In re Verified Petition of Retail Energy Supply Ass’n, ___ N.J. Super. ___ (App. Div. 2021). This appeal was from the inaction (not any action) by the Board of Public Utilities (“BPU”). Appellant Retail Energy Supply Association filed a petition in February 2019 asking the BPU to withdraw a January 2019 letter that barred appellant’s members from passing on to certain of their customers price increases that allegedly were caused by a statutory cost change required by operation of law.
As the opinion of Judge Haas described, the BPU failed to act on that petition for over 18 months. In December 2020, the BPU announced that it had reached a settlement with other energy suppliers related to the January 2019 letter. The BPU had told appellant’s counsel in October 2020 that negotiations with those other suppliers were occurring, but appellant was not invited to participate in those discussions.
In January 2020, appellant filed its appeal of the BPU’s inaction on appellant’s petition. Judge Haas explained the standards applicable to an appeal of agency inaction, which implicate the arbitrary, capricious, and unreasonable standard of review also applicable to agency actions.

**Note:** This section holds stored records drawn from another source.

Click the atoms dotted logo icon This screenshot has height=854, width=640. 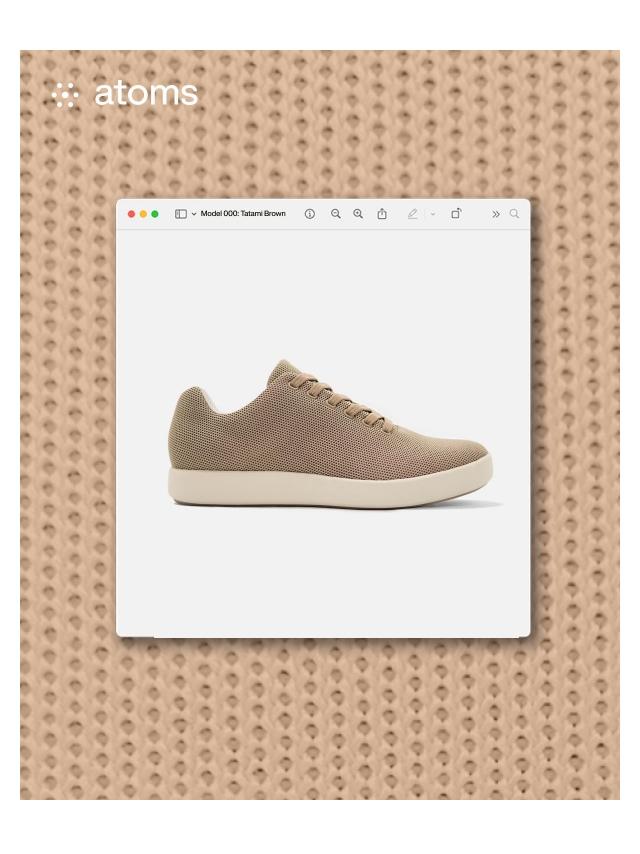click(x=66, y=95)
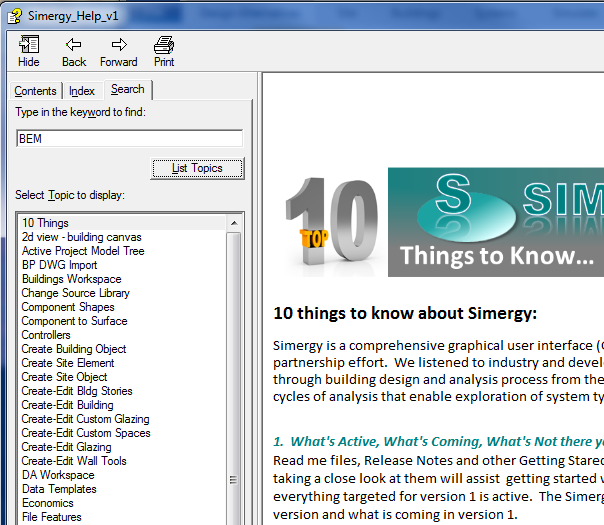Image resolution: width=604 pixels, height=525 pixels.
Task: Open 'Create-Edit Custom Glazing' topic
Action: tap(85, 419)
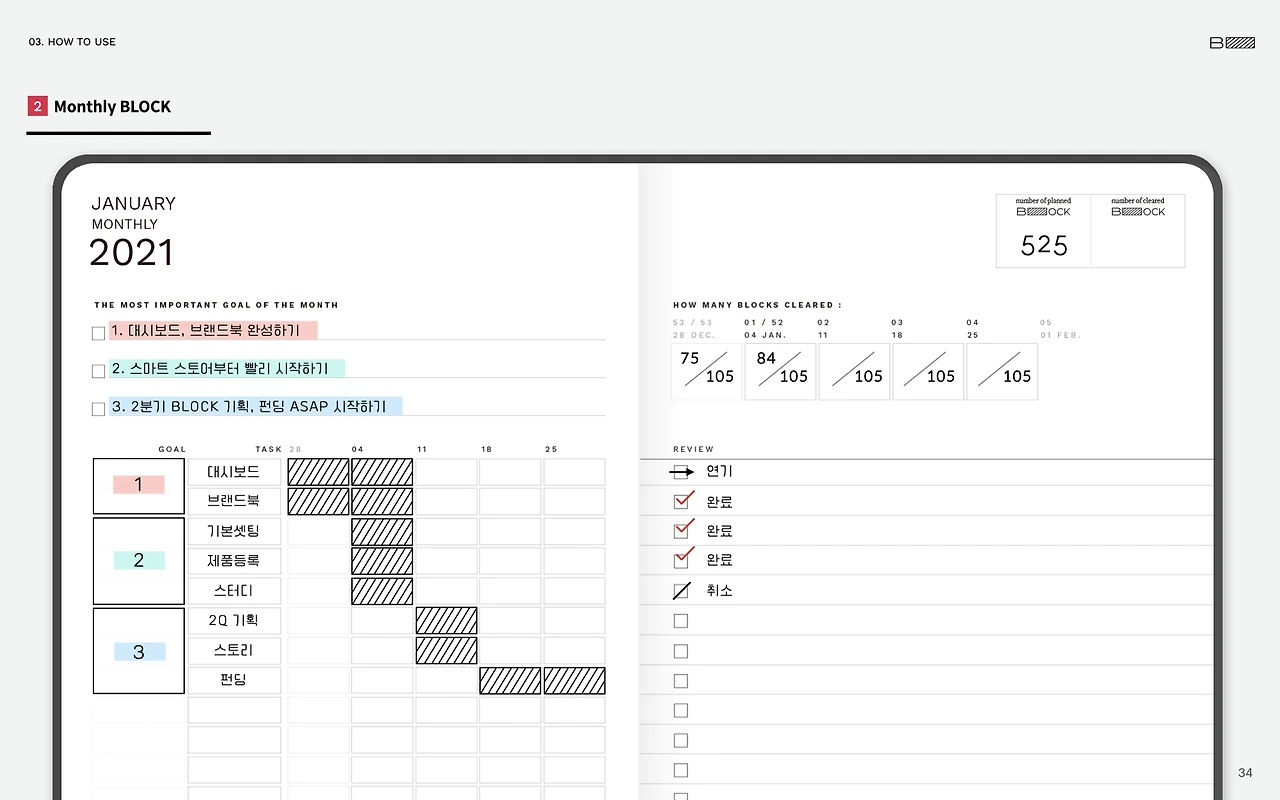Select the slashed cancel icon next to 취소

tap(681, 590)
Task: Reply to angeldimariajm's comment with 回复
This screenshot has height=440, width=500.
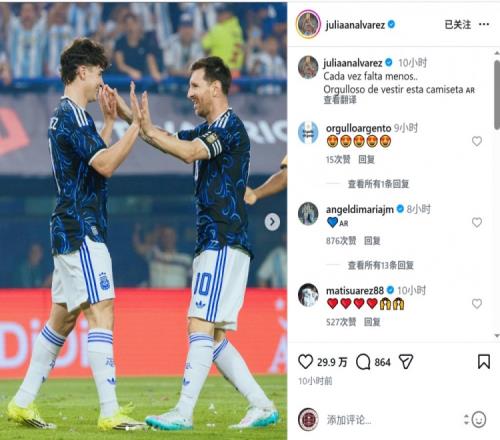Action: (372, 241)
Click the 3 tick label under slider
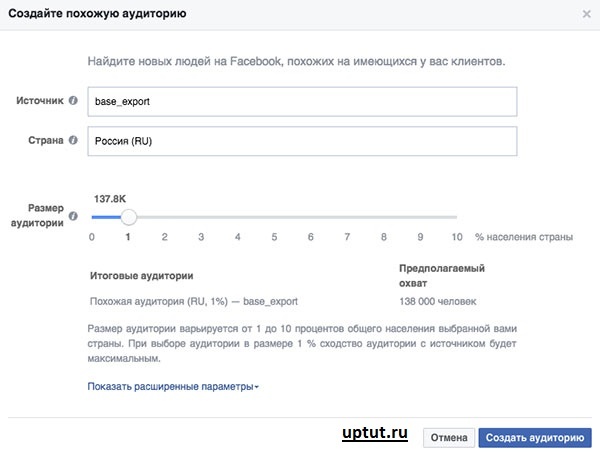600x456 pixels. click(201, 237)
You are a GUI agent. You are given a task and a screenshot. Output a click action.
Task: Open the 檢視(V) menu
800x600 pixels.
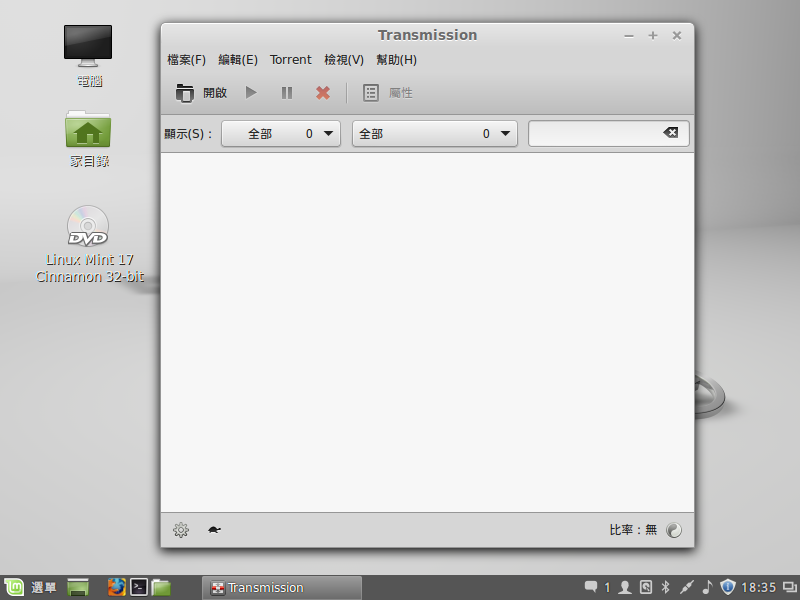click(344, 60)
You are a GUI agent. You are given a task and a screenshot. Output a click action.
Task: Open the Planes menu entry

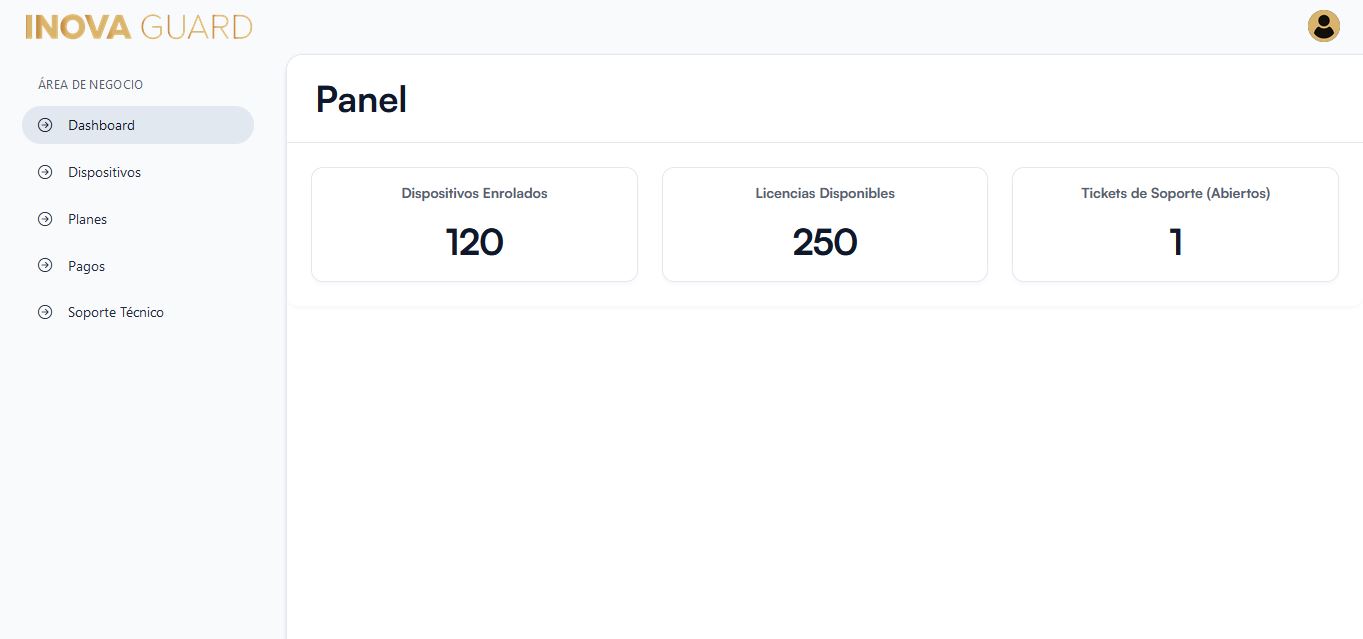pyautogui.click(x=87, y=219)
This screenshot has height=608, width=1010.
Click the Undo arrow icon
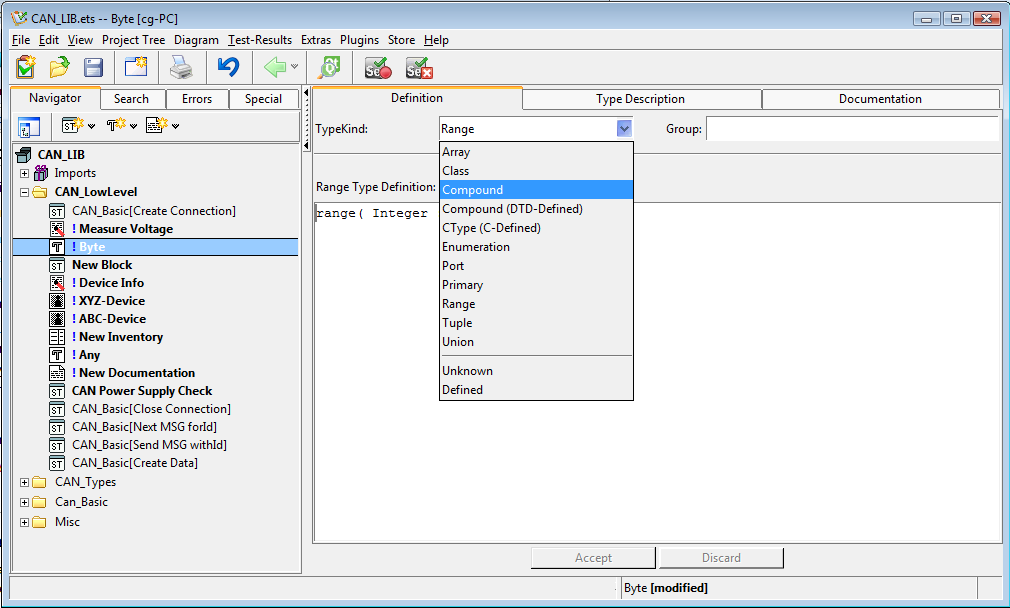(228, 68)
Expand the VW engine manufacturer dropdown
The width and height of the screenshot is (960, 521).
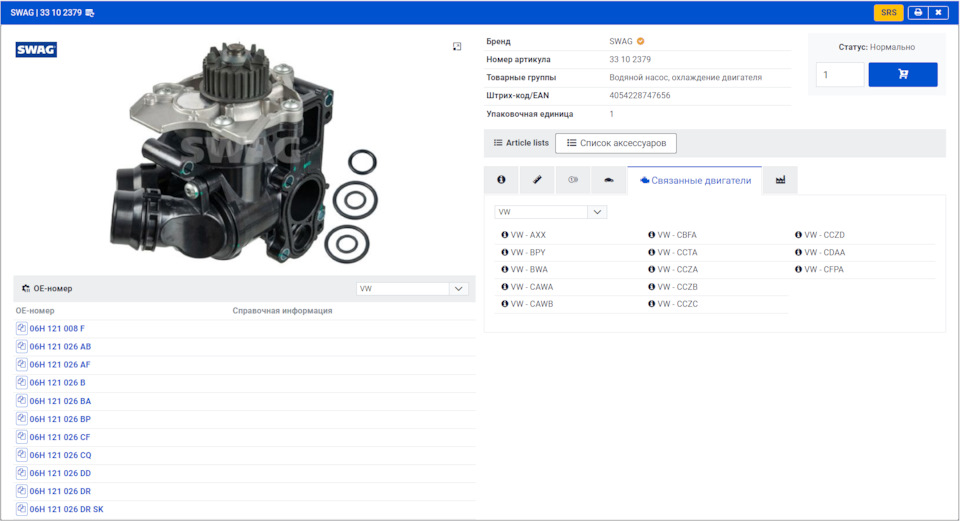[x=551, y=212]
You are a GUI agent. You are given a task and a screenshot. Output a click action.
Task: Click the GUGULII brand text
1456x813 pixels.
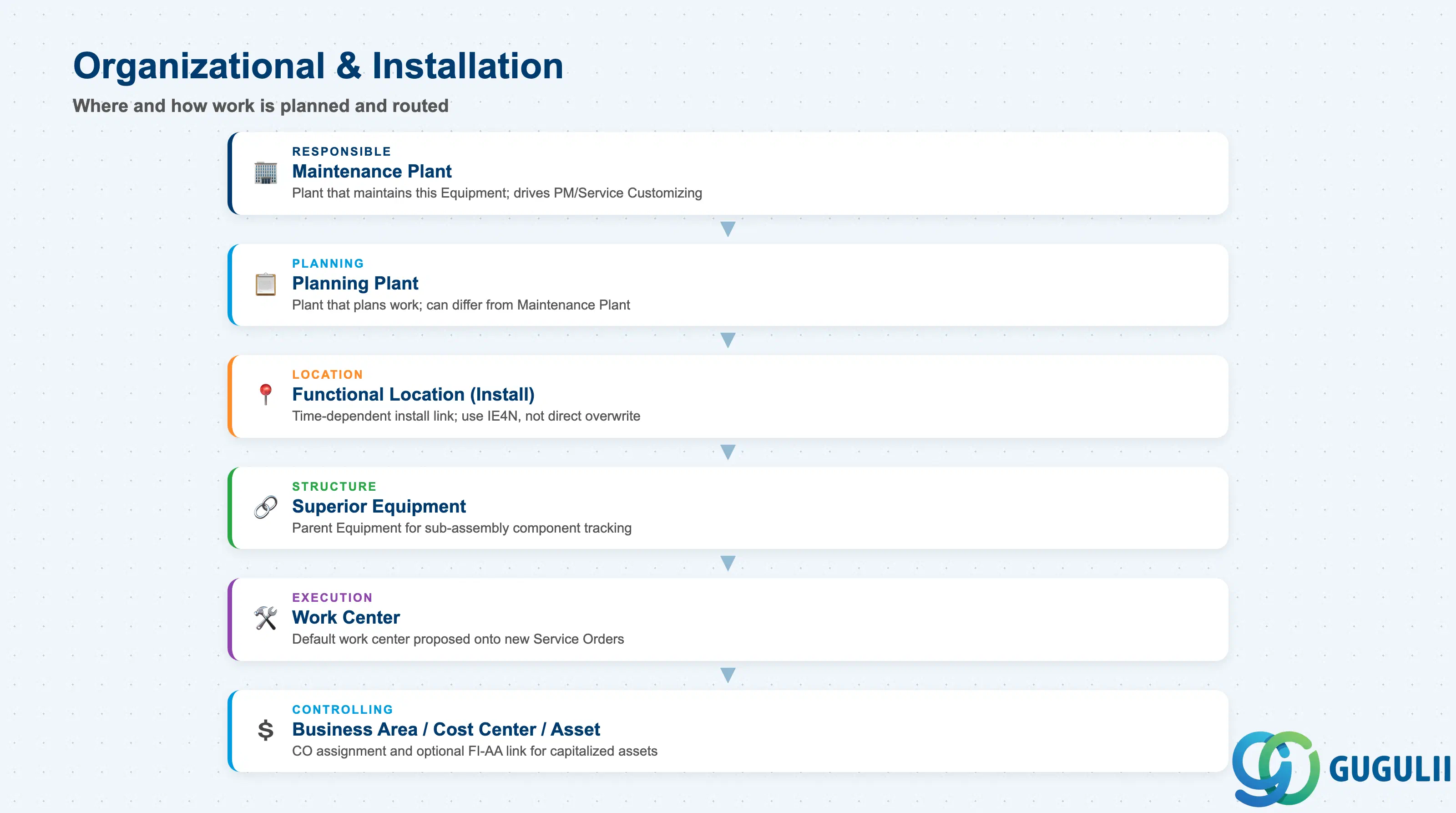(1389, 769)
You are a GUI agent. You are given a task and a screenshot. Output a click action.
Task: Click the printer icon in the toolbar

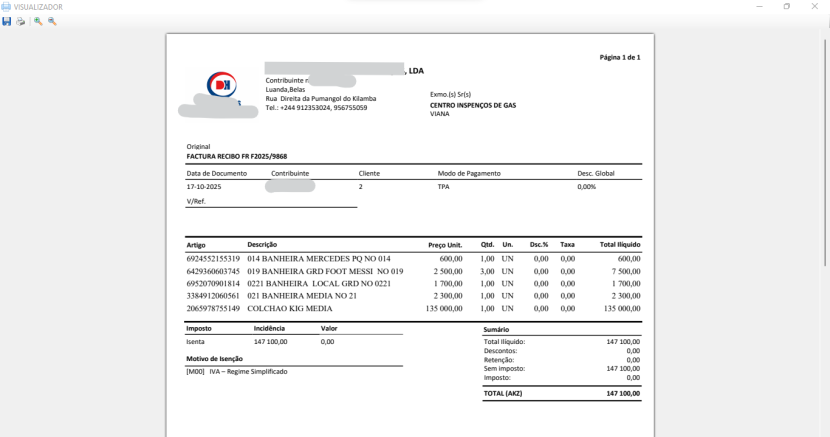[x=20, y=21]
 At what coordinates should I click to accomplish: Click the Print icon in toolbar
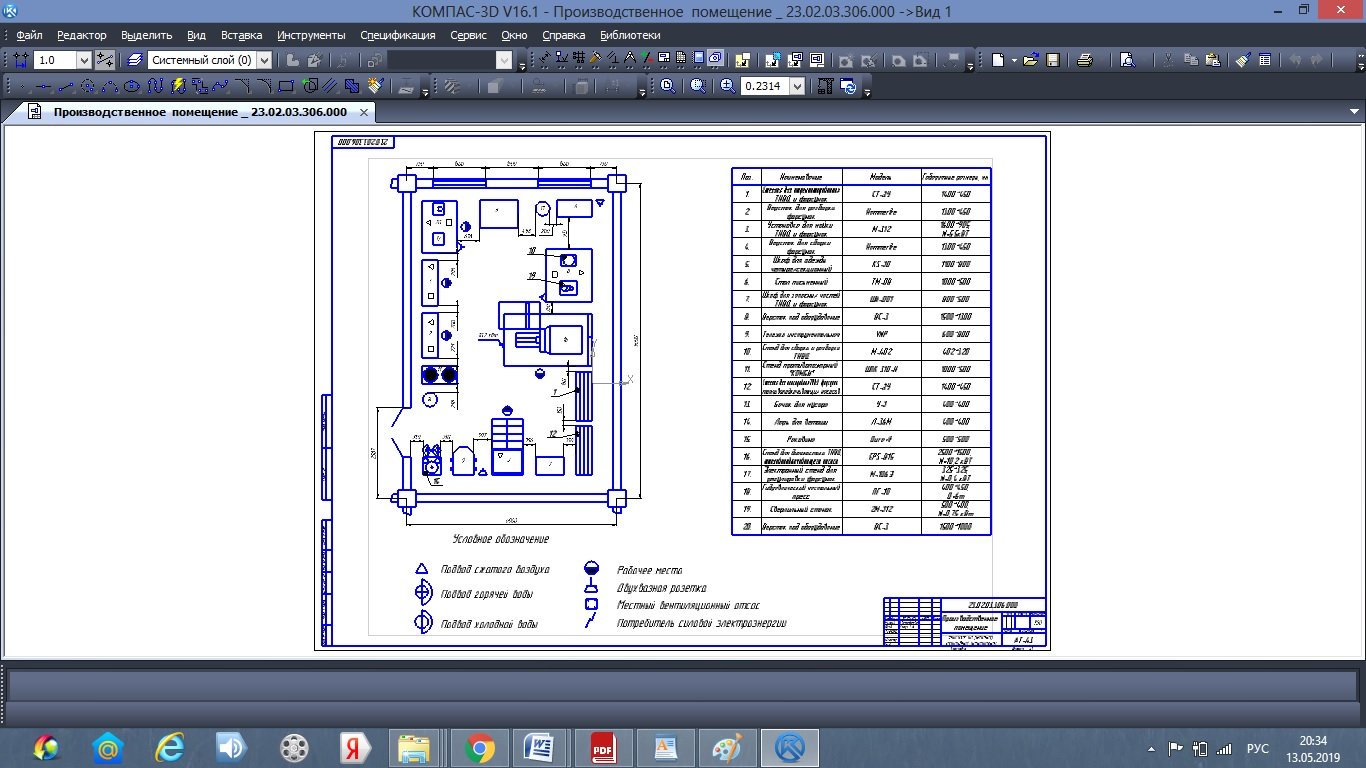[1085, 61]

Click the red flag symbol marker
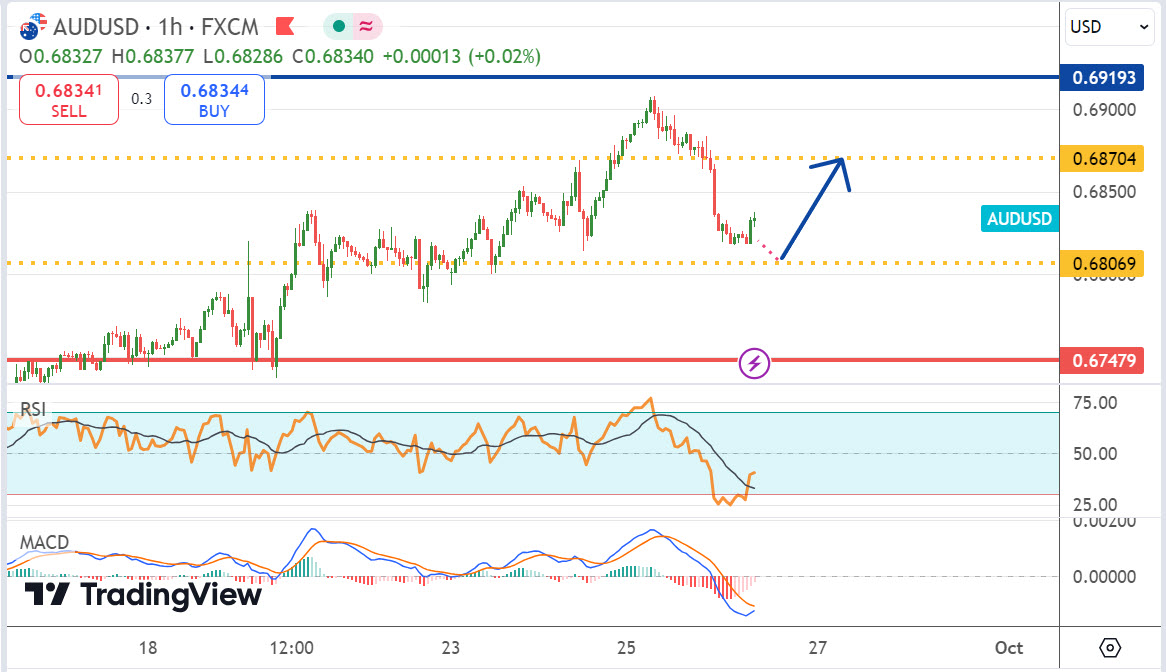(285, 25)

The Appellate Division “concluded that the Board’s unexplained failure to address appellant’s petition for over twenty months was arbitrary, capricious, and unreasonable. The Board does not deny that it never acted on appellant’s petition or the requests of other parties to intervene in the matter. Instead, it apparently offered a ‘resolution’ of the issues raised in the petition to unidentified entities in a separate docket item without providing notice and an opportunity to be heard to the parties to appellant’s petition.”
Judge Haas noted that the substantive question presented entailed de novo review, as it was a matter of statutory interpretation. But since the BPU had not acted, the Appellate Division would not address the issue. “[O]ur function as an appellate court is to review the decision of the Board, not to decide the legal issue tabula rasa.” The panel remanded the matter to the BPU to resolve appellant’s petition within 60 days or, if the matter was deemed a contested case and transferred to the Office of Administrative Law, it was to be “heard on an expedited basis” there.